Guests can not see images in the messages. Please register in the forum.

Guests can not see images in the messages. Please register in the forum.

Guests can not see images in the messages. Please register in the forum.

Guests can not see images in the messages. Please register in the forum.

Guests can not see images in the messages. Please register in the forum.

Guests can not see images in the messages. Please register in the forum.


Guests can not see images in the messages. Please register in the forum.

----------


## finallyME

get a goat.

----------


## Rick

Man.
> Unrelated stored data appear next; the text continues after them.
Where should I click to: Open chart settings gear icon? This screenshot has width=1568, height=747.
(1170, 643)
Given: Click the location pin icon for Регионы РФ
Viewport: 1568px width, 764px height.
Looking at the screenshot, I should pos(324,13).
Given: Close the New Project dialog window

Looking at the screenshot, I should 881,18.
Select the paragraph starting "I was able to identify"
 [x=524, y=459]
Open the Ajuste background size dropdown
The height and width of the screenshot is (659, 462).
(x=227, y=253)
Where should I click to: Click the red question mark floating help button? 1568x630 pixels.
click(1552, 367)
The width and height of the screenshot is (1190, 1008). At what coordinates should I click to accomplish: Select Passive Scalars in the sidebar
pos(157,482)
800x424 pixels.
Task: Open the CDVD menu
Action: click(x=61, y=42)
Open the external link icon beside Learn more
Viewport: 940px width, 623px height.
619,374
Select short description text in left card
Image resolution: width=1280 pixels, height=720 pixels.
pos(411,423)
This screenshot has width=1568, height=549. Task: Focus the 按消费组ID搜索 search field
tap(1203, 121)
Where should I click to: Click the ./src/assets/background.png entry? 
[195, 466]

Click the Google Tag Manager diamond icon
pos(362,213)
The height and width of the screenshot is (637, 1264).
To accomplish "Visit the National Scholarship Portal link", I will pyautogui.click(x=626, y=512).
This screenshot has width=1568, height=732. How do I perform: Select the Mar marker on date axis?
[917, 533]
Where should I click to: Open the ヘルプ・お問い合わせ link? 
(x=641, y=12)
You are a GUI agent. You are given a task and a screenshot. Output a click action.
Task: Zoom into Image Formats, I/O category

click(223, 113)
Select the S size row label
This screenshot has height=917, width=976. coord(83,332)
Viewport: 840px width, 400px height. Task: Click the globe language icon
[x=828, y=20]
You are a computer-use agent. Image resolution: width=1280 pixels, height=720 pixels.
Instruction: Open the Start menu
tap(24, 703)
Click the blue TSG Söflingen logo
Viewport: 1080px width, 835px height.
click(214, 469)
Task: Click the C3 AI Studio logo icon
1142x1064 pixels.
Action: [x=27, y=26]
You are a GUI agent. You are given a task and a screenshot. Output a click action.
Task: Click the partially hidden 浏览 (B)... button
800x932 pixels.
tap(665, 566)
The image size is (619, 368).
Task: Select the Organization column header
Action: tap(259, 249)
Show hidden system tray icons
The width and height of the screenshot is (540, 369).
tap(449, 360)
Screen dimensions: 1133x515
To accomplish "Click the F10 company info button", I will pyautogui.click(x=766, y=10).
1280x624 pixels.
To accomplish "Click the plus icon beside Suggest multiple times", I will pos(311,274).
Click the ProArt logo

That was baaaaaaaaaaaaaaaaaaad.

----------


## randyt

I much prefer rein deer or even a moose.

Guests can not see images in the messages. Please register in the forum.

----------


## COWBOYSURVIVAL

Having owned several horses for 5 yrs. I will say they won't be of much help in a survival situation. I'll also say once you have them it is very hard to imagine life without them. It costs a lot and it is a lot of work. I have no regrets.

----------


## Section10

I've never owned a horse, but I owned a farm and I used to board them for other people.  They're mostly a useless money pit.  But so are most other pets.  OTOH if you really like them and have the facilities to handle them and the money, they're just as good a pet as any other.  Using them as work animals can be feasible, provided you know what you're doing and really love it, but they are a lot of trouble.  My neighbor had a draft horse team and he loved them.  Of course he was retired and didn't really need them for an income source. The only real advantage of horses is if you put two tractors out in the field, it don't matter how long you wait they will never make another tractor.

----------


## hunter63

LOL....But you can sell them for big bucks....to Hobby farmers.
Kinda over now, but for a while you could sell your 1953 Ford 8n for $3000 bucks....LOL

----------


## xjosh40x

I had a pony for a pack animal a few year ago. We would go on the horse trail not far from where I live. A 25 mile trail. We would ride our trail horse. Mine was a bay mare quarter and she was awesome but could be very stubborn. Super powerful horse and was trained for barrel racing. Our pack pony was the sweetest and loved tagging along on the trail. With 6+ people that were usually on the trip we put the bulky items suck as pots, water cantaners and fishing gear on old Lighting. And she didn't need to be on a lead rope. She would just tag along beside us and would never spook. Even when the train passed or the coyotes howls she was a rock. But for a SHTF scenario a horse would well for someone who knows how to mantain such an a animal. People say well the horse can eat grass and drink from a stream. Some grasses and weeds will make a horse ill, must be able to identify. Water may have pathagiens deadly to you and the horse. A coyote may spook your horse and throw you and a snake my whip pass their feet and you find yourself a quarter mile off coarse by the time you have them calm. What if your saddle breaks, is the horse well behaved enough to ride bare. Even the smallest gash in the hind legs will bring the animal down. You really must know your stuff.
image.jpg

----------


## TXyakr

> Does anyone use horses for survival? If so, how?
> 
> I'm from the rural south and I am familiar with horses, but I don't understand if there's a difference in using a horse in a survival situation vs using a horse in a work situation?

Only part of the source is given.